Kendra Logozar (wife of fellow pianist Michael Logozar) treats thirteen carols to a soft-as-the-falling-snow treatment on Peace, an impressive solo piano effort for this promising performer. My esteemed colleague, Kathy Parsons, stated of the album "Kendra Logozar has created a true work of art with Peace - one that will be a favorite Christmas album for many years to come." and I completely agree with her. Holidays are stressful enough and we can never have enough "peaceful" music to help us unwind and that is what Logozar delivers throughout this heartfelt and gentle recording. Even on normally rambunctious tunes, such as "Deck the Halls" or "Jingle Bells" or the spiritual "Go Tell it on the Mountain," Logozar manages to dial back the "oomph" and emphasize the soul of the composition. I imagine the notion of a "quiet" take on "Jingle Bells" might surprise you and even make you think "Yuck." But trust me, under the artist's carefully controlled nuanced playing, the carol is recognizable yet somehow soothes the listener instead of making her or him get up and dance. The same thing with "Deck the Halls" on which Logozar touches the keys with an almost inhuman grace and gentility.
Now, obviously, Peace is meant to be a late-at-night listen, when the kids are asleep with the anticipation of Christmas morning coloring their dreams. Playing this at a dinner party with all the hubbub and noise would be counter-intuitive to its purpose, which is to help the listener(s) relax and indulge in the beauty inherent in these time-tested seasonal classics. While Peace is not as minimal as George Winston's December, it is equally conducive to quiet times curled up in front of a fire, hopefully with a loved one, and pausing to reflect on the season (something we could probably all do with more of), allowing the patient playing of Logozar to carry away at least part of your trials and tribulations.
Kendra Logozar does right by all thirteen carols on the album, including a duet with husband Michael on a particularly haunting and evocative "Carol of the Bells" (the one time on the album when some fireworks truly fly - these two really get into it as the piece progresses). The last two tracks, "There's a Song in the Air" and "The First Noel," close out Peace with a sedate sensation of calm. Peace is a wondrous assortment of carols performed with heart by a talented pianist who understand that there is enough bluster in winter winds - let the music comfort you like a cozy blanket when the cold winds blow.

WORK TASK:
Answer these questions using the album review:
1. How many carols does Kendra Logozar perform on Peace?
2. Which album does the review describe as more minimal than Peace?
3. On which carol does she play a duet with her husband Michael?
The entries that follow the album review were drawn from a separate source.

Pixel coordinate grounding data:

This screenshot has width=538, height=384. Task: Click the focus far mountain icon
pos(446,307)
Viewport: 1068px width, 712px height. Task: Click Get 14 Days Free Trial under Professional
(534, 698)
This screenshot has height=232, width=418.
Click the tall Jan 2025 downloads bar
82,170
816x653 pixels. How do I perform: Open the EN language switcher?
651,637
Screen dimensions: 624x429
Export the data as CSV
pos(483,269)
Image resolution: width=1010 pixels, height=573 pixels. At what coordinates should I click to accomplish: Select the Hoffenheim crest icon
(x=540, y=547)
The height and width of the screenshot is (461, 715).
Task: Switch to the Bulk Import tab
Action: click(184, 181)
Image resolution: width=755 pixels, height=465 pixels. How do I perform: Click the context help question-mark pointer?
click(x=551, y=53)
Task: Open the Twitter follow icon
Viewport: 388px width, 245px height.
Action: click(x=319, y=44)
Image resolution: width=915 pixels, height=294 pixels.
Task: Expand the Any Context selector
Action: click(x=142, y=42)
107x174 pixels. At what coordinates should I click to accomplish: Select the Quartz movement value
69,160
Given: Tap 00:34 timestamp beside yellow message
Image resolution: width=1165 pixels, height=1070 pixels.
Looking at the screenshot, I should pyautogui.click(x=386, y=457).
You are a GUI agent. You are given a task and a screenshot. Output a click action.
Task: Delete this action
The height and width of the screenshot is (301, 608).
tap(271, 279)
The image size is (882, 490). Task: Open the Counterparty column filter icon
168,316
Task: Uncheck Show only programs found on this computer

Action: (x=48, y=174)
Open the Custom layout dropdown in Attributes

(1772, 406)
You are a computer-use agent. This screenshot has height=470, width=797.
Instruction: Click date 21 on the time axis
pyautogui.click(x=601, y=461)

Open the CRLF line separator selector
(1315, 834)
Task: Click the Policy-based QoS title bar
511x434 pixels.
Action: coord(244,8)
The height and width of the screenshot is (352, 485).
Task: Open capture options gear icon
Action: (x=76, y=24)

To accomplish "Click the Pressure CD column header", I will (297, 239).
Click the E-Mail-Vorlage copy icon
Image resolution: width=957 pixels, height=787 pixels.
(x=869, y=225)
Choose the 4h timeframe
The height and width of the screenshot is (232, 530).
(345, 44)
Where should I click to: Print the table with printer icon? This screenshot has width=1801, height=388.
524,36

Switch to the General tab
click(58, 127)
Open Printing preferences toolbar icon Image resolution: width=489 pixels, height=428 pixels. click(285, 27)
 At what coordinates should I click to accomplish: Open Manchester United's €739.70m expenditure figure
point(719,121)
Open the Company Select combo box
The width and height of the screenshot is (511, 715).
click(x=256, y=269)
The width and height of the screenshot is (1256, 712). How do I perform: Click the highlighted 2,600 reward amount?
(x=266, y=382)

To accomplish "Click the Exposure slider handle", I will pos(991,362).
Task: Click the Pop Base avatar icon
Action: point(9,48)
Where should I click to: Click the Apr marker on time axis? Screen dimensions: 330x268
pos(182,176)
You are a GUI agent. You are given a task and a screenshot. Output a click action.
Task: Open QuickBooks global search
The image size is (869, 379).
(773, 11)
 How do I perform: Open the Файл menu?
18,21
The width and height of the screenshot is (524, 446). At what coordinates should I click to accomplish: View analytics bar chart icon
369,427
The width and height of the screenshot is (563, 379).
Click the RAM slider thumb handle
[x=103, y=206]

PROBLEM SOLUTION:
1. Thirteen.
2. George Winston's December.
3. "Carol of the Bells."